Sparse autoencoders (SAEs) commonly suffer from feature absorption—where specialized features redundantly cover general patterns—and feature composition—where independent features couple into composite representations—leading to incomplete representations and reduced interpretability. To address this, we propose OrtSAE, an SAE variant incorporating orthogonality regularization that explicitly penalizes cosine similarity among hidden-layer activations, thereby enforcing low-correlation, atomic, and disentangled feature learning. The regularization scales linearly with the number of features, ensuring computational efficiency and scalability. Experiments demonstrate that OrtSAE increases the discovery of independent features by 9%, reduces feature absorption by 65% and feature composition by 15%, improves accuracy by 6% on spurious correlation removal, and maintains baseline performance on other downstream tasks.

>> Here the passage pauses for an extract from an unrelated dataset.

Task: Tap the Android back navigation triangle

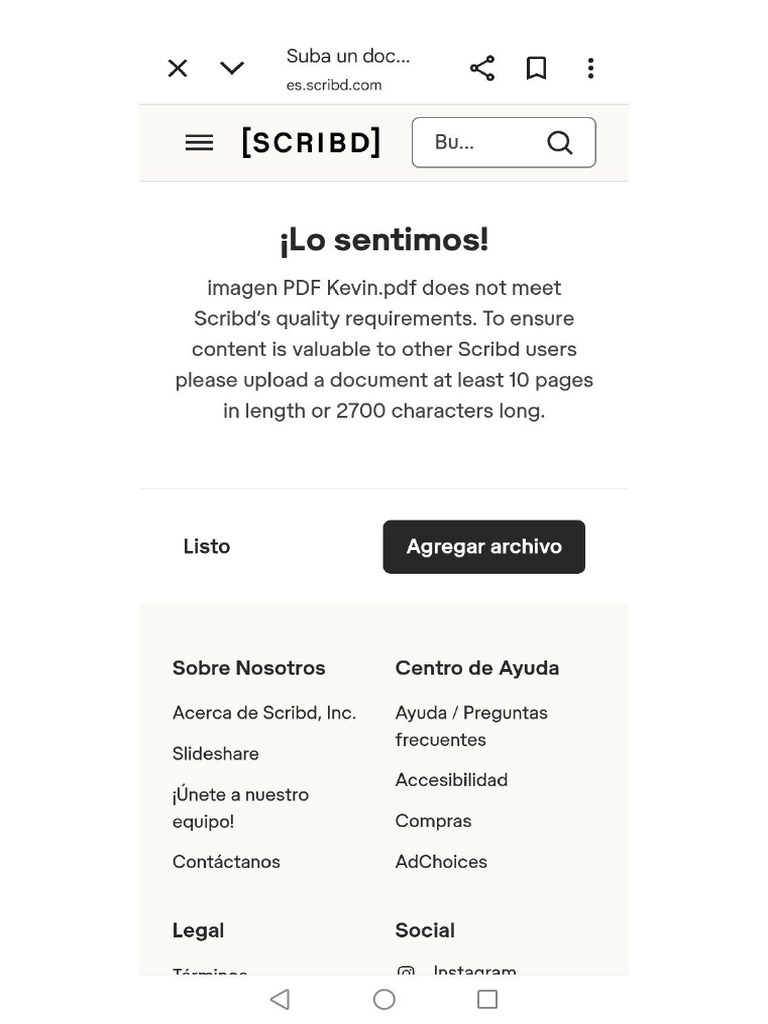Action: 280,999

Our core contribution is a lightweight orthogonal constraint that achieves highly disentangled and interpretable sparse representations without compromising efficiency or task performance.

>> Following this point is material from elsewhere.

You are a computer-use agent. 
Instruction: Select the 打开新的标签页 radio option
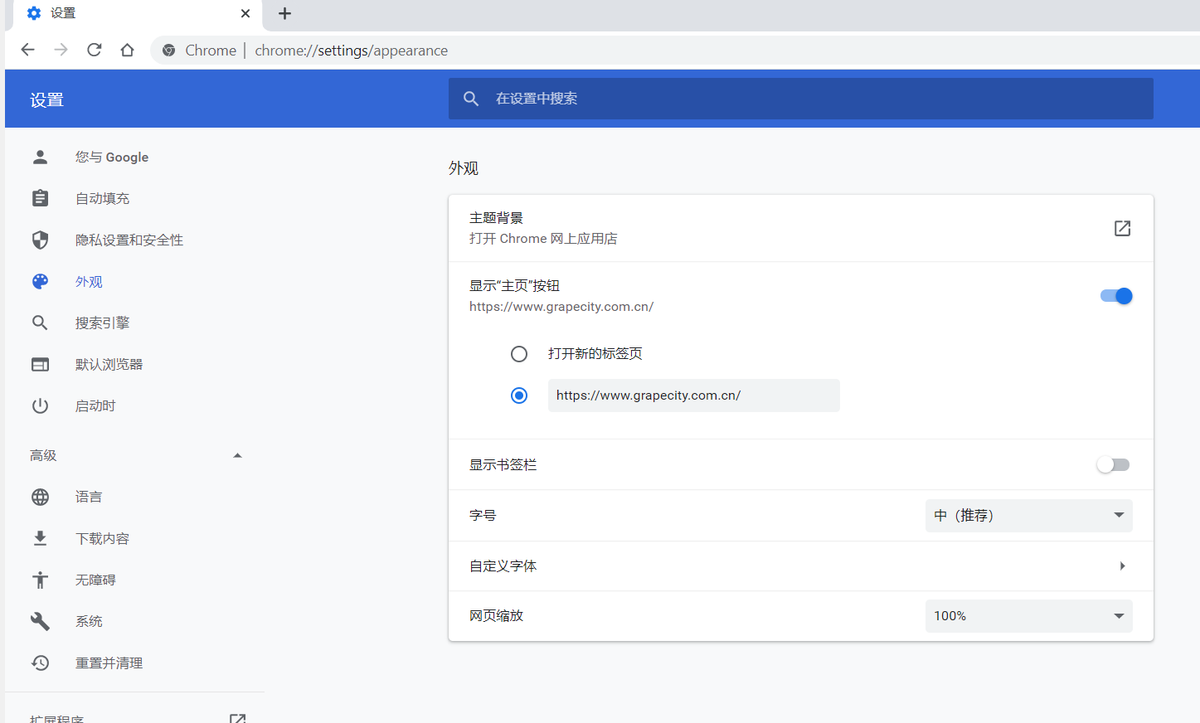tap(519, 353)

Sparse autoencoders (SAEs) are a technique for sparse decomposition of neural network activations into human-interpretable features. However, current SAEs suffer from feature absorption, where specialized features capture instances of general features creating representation holes, and feature composition, where independent features merge into composite representations. In this work, we introduce Orthogonal SAE (OrtSAE), a novel approach aimed to mitigate these issues by enforcing orthogonality between the learned features. By implementing a new training procedure that penalizes high pairwise cosine similarity between SAE features, OrtSAE promotes the development of disentangled features while scaling linearly with the SAE size, avoiding significant computational overhead. We train OrtSAE across different models and layers and compare it with other methods. We find that OrtSAE discovers 9% more distinct features, reduces feature absorption (by 65%) and composition (by 15%), improves performance on spurious correlation removal (+6%), and achieves on-par performance for other downstream tasks compared to traditional SAEs.